2005-07-22 14:30:00 [MgmSrvr] INFO     -- Node 2: Communication to Node 0 opened
2005-07-22 14:30:00 [MgmSrvr] INFO     -- Node 2: Start phase 8 completed (system restart)
2005-07-22 14:30:00 [MgmSrvr] INFO     -- Node 2: Start phase 9 completed (system restart)
2005-07-22 14:30:00 [MgmSrvr] INFO     -- Node 2: Started (version 4.1.14)
2005-07-22 14:30:00 [MgmSrvr] INFO     -- Node 3: Start phase 2 completed (node restart)
2005-07-22 14:30:00 [MgmSrvr] INFO     -- Node 2: Node 4 Connected
2005-07-22 14:30:00 [MgmSrvr] INFO     -- Node 2: Node 5 Connected
2005-07-22 14:30:00 [MgmSrvr] INFO     -- Node 2: Node 4: API version 4.1.14
2005-07-22 14:30:00 [MgmSrvr] INFO     -- Node 2: Node 5: API version 4.1.14
2005-07-22 14:30:01 [MgmSrvr] INFO     -- Node 2: Node 1: API version 4.1.14
2005-07-22 14:30:02 [MgmSrvr] ALERT    -- Node 1: Node 3 Disconnected
2005-07-22 14:30:02 [MgmSrvr] INFO     -- Mgmt server state: nodeid 3 freed, m_reserved_nodes 0000000000000036.
2005-07-22 14:30:02 [MgmSrvr] WARNING  -- Allocate nodeid (3) failed.

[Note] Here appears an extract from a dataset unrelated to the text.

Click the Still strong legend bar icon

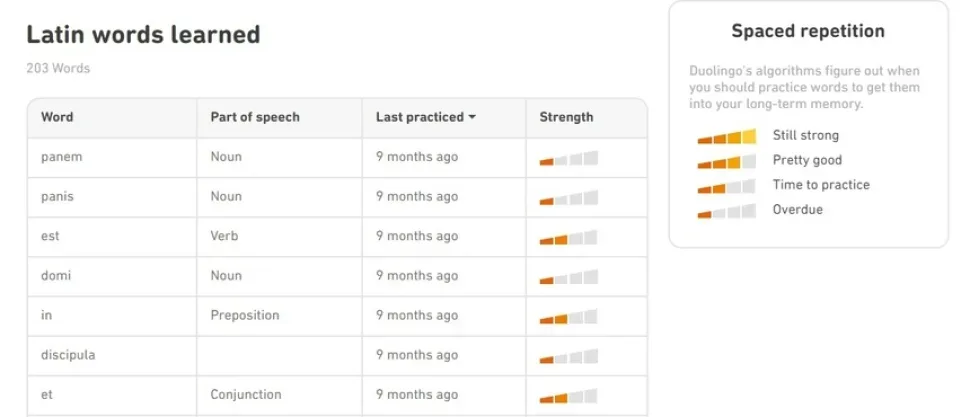click(x=726, y=136)
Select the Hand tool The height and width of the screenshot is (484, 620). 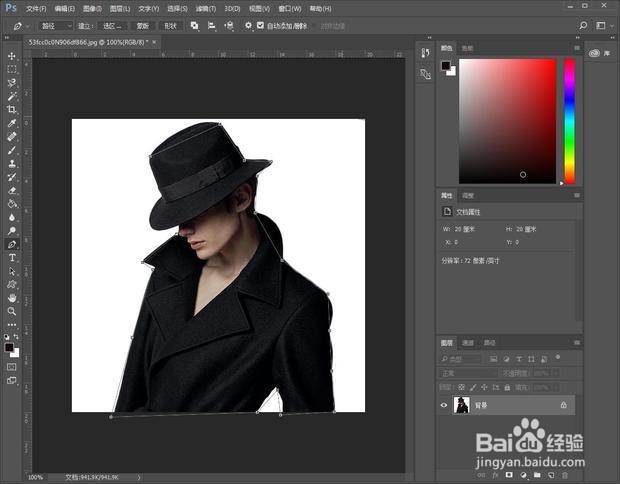click(x=12, y=297)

Connection from ip X.Y.Z.W. Returned error string "Id 3 already allocated by another node."
2005-07-22 14:30:02 [MgmSrvr] INFO     -- Mgmt server state: node id's  3 connected but not reserved
2005-07-22 14:30:02 [MgmSrvr] INFO     -- Mgmt server state: node id's  1 not connected but reserved

I'm still investigating this, but it's hard to reproduce, so I suppose that this bug can be closed,  thanks for the help.
[22 Jul 2005 14:28] Jonas Oreland
Closed...as it after some investigation already was reported and solved.